• _Problem description_
With pictures left out, copy exactly every line from the one containing "The width and" through the end of the material.

• _Entries shown_

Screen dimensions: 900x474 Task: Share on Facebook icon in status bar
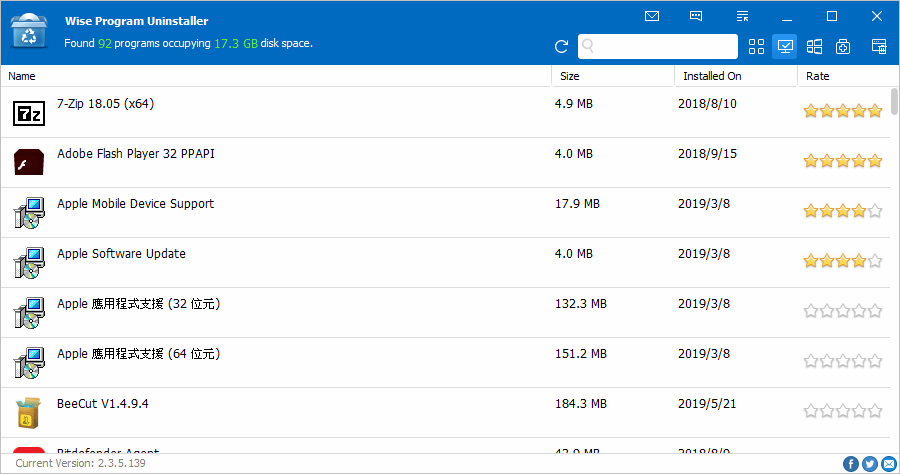(851, 464)
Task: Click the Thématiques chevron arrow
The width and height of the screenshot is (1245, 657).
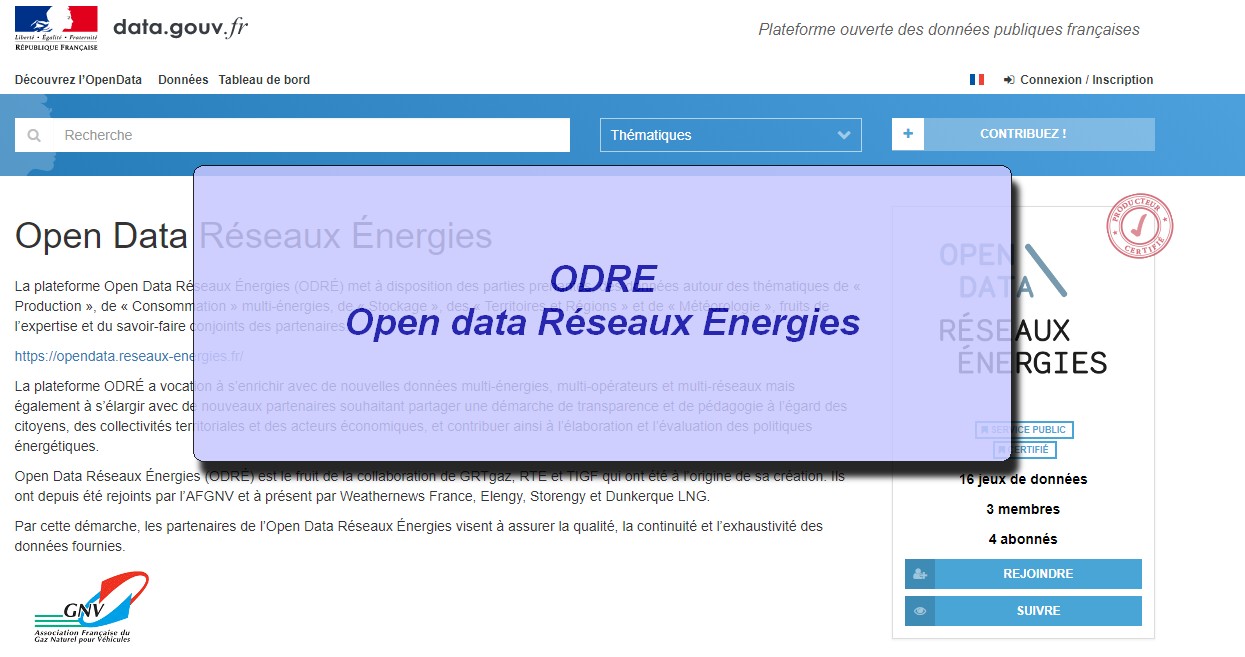Action: coord(844,135)
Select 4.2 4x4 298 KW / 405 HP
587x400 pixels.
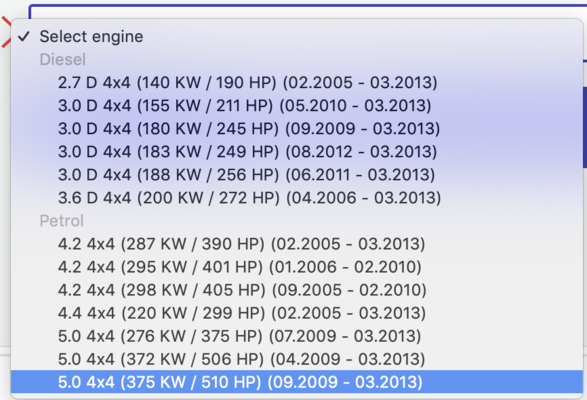coord(297,290)
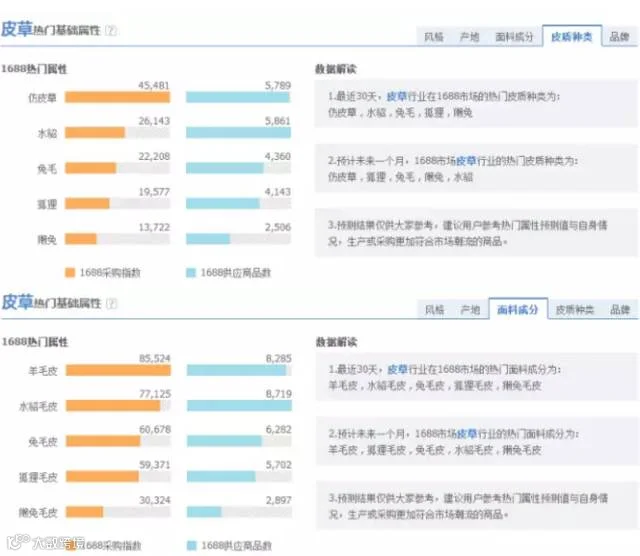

• _Answer for the task_
The width and height of the screenshot is (1245, 657).
Action: coord(844,135)
Select 4.2 4x4 298 KW / 405 HP
587x400 pixels.
coord(297,290)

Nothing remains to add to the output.